Cette exposition réunit des œuvres qui, du point de vue technique autant que thématique, font varier ces questions, s’intéressant tour à tour au rapport de l’individu à la société de consommation, à la culture et à l’identité, au politique et à l’histoire, à la société de surveillance, à l’espace intime et urbain, au quotidien et à ses nouveaux modes, aux cultures nouvelles ou anciennes, etc.

Si plusieurs œuvres sont concernées par le thème de l’aliénation, certaines s’attachent particulièrement à ceux et celles qui sont habituellement exclus de l’image, ou qui sont saisis par elle pour être davantage enfermés dans des identités marginalisées et stigmatisées.

C’est le cas d’une installation qui associe des descriptions de réfugiés écrites par Ettore Labbate et des images de paysages fictifs réalisées par Axelle Rioult : les portraits de migrants ne peuvent pas être vus, ils ne peuvent ici qu’être imaginés à partir de l’association de ces textes et images qui ne montrent pas les migrants mais font surgir au cœur de notre esprit ceux qui demeurent habituellement hors-champ. Par là, cette œuvre ajoute une signification supplémentaire aux déclinaisons du portrait : le portrait virtuel, imaginaire, purement mental.

Rejoignant les thèmes de l’identité et de l’aliénation, le questionnement concernant le statut de la photographie et de l’image, l’exposition présente des extraits de la série « Shoplifters » de Mohamed Bourouissa qui utilise et travaille des photographies trouvées de voleurs pris en flagrant délit et exhibées dans une supérette de New York. Ces portraits ayant à l’origine pour but de dénoncer publiquement et d’exposer aux yeux de tous des individus ayant commis un acte hors-la-loi sont donc d’abord les moyens d’un pouvoir, d’un étiquetage social, et sont liés à un ordre économique qui condamne celui qui en enfreint les règles : ils servent dans un premier temps à produire une identité stigmatisée, identité sociale et collective autant qu’aliénante. Lorsque Mohamed Bourouissa s’en empare, c’est pour en détourner à la fois la finalité et l’esthétique : les photographies banales deviennent des objets de contemplation, empreints d’une certaine beauté ; les personnes photographiées passent du statut de voleur à celui, valorisé, de modèle prenant part à une œuvre d’art. Celle-ci, interrogeant une certaine utilisation sociale actuelle de la photographie, questionnant les techniques photographiques d’aujourd’hui et les usages qui peuvent en être faits, s’engageant dans un détournement des codes – y compris esthétiques – et une subversion des contextes, est par toutes ces dimensions une œuvre indissociablement plastique et politique qui s’appuie sur plusieurs points fondamentaux de nos sociétés contemporaines.

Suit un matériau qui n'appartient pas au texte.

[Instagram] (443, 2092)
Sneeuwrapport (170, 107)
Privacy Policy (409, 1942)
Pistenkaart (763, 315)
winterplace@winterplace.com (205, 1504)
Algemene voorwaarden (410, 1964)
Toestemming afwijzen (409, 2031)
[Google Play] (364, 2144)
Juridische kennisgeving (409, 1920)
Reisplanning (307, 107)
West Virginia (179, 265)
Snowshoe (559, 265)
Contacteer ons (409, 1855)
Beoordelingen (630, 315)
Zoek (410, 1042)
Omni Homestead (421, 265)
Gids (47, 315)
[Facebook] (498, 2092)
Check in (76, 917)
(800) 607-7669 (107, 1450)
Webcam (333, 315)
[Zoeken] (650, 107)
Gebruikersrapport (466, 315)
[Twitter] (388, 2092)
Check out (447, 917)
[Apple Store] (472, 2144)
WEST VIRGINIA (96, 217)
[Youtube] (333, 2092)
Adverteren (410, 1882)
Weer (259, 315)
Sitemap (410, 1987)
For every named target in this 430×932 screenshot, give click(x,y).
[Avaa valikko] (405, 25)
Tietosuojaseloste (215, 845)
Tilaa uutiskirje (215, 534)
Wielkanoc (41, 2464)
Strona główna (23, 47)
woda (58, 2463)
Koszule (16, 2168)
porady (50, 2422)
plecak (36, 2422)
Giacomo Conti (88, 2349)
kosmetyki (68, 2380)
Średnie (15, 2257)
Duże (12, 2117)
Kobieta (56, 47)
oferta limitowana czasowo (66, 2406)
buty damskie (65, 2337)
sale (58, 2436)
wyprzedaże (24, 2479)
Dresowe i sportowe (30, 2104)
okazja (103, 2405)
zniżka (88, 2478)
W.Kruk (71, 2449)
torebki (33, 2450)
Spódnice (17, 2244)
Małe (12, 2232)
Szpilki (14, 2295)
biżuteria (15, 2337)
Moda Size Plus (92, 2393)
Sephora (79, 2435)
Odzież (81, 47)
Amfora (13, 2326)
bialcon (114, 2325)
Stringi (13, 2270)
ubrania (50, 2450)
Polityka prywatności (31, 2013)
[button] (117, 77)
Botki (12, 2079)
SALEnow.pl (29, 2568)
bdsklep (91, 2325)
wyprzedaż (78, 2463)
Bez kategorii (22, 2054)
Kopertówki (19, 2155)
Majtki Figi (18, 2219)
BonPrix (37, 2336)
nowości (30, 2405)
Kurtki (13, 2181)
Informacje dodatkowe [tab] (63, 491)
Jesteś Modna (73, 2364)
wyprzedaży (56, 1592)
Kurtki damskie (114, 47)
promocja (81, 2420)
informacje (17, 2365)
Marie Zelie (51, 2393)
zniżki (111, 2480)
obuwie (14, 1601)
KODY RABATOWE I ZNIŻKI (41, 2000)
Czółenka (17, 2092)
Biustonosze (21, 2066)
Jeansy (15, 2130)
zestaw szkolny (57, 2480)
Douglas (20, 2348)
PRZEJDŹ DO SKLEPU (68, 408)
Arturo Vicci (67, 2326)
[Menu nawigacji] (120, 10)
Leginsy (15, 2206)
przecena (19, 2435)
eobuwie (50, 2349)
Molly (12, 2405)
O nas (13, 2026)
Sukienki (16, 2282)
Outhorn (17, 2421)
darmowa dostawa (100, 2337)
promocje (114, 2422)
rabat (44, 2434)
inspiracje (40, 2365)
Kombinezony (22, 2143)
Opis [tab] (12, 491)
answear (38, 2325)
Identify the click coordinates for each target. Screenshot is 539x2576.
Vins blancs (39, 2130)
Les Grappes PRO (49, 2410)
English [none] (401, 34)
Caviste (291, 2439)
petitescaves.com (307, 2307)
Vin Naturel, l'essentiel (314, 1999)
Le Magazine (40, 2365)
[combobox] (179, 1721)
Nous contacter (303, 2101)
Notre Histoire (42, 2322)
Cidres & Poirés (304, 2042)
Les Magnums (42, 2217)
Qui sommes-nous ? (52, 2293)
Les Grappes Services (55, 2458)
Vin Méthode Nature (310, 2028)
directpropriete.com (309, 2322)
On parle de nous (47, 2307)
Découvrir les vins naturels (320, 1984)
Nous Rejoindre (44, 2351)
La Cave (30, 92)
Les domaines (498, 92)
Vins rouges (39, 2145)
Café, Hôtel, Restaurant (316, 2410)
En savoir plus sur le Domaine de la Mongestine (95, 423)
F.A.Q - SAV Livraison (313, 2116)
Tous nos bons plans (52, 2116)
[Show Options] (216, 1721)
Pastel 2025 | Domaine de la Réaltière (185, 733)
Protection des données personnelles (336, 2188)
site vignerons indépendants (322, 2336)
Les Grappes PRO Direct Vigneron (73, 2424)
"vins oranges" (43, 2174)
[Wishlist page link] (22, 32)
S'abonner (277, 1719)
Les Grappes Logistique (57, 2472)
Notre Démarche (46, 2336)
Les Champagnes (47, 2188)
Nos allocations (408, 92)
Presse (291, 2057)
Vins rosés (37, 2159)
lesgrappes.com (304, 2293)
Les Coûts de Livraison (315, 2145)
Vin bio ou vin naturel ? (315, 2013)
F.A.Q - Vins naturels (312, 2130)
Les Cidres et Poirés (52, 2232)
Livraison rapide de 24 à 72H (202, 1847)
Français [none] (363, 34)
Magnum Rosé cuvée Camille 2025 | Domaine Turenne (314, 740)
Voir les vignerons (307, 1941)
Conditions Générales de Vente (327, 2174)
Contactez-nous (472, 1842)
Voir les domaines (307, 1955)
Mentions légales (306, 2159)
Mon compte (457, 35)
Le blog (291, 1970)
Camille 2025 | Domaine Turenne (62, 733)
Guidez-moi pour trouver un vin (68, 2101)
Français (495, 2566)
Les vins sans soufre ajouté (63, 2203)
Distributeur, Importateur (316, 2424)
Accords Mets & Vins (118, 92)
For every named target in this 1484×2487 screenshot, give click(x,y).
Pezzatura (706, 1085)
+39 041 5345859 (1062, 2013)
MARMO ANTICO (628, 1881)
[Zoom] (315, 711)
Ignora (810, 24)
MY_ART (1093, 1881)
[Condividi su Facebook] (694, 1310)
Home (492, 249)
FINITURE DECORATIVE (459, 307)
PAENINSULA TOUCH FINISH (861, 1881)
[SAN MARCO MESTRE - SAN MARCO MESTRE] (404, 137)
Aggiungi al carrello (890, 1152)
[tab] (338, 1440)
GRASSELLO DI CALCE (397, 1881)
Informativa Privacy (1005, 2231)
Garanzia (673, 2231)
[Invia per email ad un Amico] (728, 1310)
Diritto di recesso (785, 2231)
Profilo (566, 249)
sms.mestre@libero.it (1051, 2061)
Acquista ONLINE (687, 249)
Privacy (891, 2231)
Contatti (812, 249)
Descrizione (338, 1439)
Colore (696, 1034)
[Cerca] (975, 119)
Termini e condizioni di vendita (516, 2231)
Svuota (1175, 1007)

L'atelier de Thomas Lévy-Lasne (résidence Artothèque Caen) © JP Cazier
L’atelier de Thomas Lévy-Lasne (résidence Artothèque Caen) © Jean-Philippe Cazier

L’artothèque de Caen a eu de plus l’excellente idée d’inviter en résidence, durant une période de l’exposition, le peintre Thomas Lévy-Lasne qui a installé son atelier à l’intérieur du Palais Ducal, ce qui permet à tout un chacun de visiter celui-ci, de regarder le travail de création d’œuvres, de dialoguer avec l’artiste. Cette résidence ajoute une dimension au thème général de l’exposition et le décline de manière originale, puisque ce dispositif se présente aussi comme un moyen de réaliser le portrait d’un artiste qui offre au regard des visiteurs les processus de sa création, qui existe en chair et en os dans le même espace que l’observateur, avec lequel il est possible d’interagir directement – et non par le simple biais d’internet ou des œuvres –, chacun étant ainsi conduit à réaliser lui-même, mentalement, le portrait de l’artiste à l’œuvre, portrait nécessairement subjectif, pluriel, engageant chacun et la représentation de soi dans la création d’un rapport à un artiste vivant et de l’image mentale qui peut en être produite.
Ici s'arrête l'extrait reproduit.